• [Activity]: Nothing below is to be printed except the lines between the line holding "This screenshot has height=485, width=1035." and the line holding "Click the person icon in Anyone filter", inclusive, each exactly as it appears.

(Stored data entries)
● ● ● ● ● ● ●

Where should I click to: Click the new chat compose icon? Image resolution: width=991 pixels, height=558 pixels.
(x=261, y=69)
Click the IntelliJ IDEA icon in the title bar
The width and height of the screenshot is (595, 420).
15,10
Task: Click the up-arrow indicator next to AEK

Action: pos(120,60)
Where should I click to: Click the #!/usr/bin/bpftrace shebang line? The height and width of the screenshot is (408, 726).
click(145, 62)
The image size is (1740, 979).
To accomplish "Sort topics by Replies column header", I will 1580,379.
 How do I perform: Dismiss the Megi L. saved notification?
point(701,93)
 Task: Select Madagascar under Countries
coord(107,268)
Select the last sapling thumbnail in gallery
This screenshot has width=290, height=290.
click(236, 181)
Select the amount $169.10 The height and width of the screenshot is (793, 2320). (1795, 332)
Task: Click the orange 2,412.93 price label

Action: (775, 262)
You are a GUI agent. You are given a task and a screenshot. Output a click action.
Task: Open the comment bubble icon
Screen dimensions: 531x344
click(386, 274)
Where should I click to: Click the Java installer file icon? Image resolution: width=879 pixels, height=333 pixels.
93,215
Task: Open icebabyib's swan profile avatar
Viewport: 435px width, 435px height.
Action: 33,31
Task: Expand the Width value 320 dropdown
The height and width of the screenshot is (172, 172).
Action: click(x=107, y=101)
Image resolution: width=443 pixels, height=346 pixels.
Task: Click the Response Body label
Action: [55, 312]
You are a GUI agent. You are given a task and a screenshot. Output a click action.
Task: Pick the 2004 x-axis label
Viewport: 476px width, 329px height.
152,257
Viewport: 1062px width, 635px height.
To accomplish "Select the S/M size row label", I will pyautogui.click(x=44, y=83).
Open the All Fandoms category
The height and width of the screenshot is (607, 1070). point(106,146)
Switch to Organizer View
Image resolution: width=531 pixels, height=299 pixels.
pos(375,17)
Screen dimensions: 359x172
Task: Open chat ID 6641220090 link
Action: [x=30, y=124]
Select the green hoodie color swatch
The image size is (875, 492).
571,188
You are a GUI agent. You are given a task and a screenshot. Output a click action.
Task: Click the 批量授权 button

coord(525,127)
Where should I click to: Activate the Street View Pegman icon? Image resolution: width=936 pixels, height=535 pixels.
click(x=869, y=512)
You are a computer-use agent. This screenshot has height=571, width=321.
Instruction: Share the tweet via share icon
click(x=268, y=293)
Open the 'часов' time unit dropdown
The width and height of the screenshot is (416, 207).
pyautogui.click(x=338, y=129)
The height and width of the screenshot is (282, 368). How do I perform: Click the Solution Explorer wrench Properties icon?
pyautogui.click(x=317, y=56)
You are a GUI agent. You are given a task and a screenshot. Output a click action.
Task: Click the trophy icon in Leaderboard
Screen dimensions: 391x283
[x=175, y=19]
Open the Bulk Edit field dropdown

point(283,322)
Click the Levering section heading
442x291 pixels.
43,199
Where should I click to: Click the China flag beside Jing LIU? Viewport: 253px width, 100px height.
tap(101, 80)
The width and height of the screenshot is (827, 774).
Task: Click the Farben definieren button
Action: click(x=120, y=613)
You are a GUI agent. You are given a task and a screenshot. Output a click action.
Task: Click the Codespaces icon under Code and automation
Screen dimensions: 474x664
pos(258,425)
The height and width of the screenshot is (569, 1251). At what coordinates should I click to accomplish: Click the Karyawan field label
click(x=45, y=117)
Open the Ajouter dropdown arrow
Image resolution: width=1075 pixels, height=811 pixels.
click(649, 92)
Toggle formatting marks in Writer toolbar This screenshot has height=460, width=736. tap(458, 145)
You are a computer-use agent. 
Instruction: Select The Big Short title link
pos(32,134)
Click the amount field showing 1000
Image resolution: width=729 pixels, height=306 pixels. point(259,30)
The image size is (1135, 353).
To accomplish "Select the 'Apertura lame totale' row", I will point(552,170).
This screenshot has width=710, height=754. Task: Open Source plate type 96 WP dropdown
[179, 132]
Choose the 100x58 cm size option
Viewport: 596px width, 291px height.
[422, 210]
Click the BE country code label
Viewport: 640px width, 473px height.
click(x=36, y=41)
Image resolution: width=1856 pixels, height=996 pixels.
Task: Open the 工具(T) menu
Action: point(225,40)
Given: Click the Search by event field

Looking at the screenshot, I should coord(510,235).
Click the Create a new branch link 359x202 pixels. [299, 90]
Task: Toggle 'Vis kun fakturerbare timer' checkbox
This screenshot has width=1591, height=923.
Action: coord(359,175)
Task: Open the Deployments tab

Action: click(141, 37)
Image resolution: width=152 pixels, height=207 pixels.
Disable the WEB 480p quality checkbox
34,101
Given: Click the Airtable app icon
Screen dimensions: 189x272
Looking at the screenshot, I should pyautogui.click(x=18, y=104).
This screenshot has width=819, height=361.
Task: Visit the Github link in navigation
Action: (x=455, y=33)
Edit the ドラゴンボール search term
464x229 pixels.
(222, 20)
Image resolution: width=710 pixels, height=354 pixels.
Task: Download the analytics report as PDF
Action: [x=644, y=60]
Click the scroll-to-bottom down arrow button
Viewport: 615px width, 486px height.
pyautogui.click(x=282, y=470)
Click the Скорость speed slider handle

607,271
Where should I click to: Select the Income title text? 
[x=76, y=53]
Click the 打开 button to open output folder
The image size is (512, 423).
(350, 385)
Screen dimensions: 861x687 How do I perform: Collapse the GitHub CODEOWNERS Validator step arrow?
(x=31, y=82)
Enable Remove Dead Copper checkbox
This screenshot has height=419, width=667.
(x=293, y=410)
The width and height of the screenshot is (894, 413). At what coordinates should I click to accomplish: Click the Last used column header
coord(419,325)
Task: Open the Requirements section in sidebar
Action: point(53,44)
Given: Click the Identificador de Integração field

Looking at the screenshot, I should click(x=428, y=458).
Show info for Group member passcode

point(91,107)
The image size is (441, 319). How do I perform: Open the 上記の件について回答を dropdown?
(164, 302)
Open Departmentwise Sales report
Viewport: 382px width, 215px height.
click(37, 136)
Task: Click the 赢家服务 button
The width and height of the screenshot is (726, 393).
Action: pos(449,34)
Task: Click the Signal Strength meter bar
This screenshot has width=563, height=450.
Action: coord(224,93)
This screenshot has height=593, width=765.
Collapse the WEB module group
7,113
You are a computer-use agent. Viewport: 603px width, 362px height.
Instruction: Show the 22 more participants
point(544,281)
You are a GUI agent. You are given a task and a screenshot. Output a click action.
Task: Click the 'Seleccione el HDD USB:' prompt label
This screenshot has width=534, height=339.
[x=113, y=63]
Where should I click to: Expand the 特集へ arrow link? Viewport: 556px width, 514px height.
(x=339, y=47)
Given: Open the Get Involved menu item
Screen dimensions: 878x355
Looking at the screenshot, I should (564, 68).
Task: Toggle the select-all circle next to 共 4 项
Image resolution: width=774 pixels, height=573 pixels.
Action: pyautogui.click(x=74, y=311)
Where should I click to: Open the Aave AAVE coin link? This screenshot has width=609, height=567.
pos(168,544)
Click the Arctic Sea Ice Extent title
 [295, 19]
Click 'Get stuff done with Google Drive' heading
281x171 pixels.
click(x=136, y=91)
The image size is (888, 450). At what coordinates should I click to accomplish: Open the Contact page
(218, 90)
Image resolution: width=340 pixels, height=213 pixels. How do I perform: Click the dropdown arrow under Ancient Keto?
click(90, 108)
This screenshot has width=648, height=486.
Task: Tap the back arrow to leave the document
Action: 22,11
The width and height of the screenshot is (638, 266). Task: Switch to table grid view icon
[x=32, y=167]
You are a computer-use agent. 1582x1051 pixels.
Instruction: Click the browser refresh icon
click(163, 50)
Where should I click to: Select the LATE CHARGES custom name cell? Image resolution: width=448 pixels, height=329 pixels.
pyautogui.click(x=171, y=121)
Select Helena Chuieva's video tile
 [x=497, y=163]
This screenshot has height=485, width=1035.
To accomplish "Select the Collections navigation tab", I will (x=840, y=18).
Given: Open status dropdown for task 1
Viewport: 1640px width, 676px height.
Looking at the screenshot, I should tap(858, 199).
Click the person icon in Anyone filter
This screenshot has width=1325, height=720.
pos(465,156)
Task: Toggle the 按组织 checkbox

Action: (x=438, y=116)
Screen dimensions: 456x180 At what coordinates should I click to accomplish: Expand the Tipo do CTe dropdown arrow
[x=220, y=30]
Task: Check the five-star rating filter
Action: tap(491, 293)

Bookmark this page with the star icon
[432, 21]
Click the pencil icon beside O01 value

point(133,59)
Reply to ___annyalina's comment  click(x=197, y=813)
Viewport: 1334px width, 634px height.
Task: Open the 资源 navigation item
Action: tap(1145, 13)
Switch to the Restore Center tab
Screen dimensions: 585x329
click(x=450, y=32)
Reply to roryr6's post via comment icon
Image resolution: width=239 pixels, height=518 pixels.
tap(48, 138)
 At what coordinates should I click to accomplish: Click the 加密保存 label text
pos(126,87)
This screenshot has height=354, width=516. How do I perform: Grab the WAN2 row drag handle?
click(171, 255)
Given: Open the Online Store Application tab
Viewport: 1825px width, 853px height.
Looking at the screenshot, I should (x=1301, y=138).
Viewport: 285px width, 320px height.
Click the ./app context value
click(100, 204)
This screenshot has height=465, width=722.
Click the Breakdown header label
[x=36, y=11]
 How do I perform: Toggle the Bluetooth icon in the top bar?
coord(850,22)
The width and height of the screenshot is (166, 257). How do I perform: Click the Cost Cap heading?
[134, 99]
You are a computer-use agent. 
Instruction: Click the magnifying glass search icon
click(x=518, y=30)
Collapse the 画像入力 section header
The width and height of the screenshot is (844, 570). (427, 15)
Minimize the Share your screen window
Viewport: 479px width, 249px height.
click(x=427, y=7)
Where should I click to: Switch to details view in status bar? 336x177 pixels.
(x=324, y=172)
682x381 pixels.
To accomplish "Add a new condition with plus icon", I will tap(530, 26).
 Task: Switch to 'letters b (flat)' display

● ● ● ● ● ● ●

• [Worked solution]:
This screenshot has height=485, width=1035.
To accomplish "Select the Collections navigation tab", I will (x=840, y=18).
Given: Open status dropdown for task 1
Viewport: 1640px width, 676px height.
Looking at the screenshot, I should tap(858, 199).
Click the person icon in Anyone filter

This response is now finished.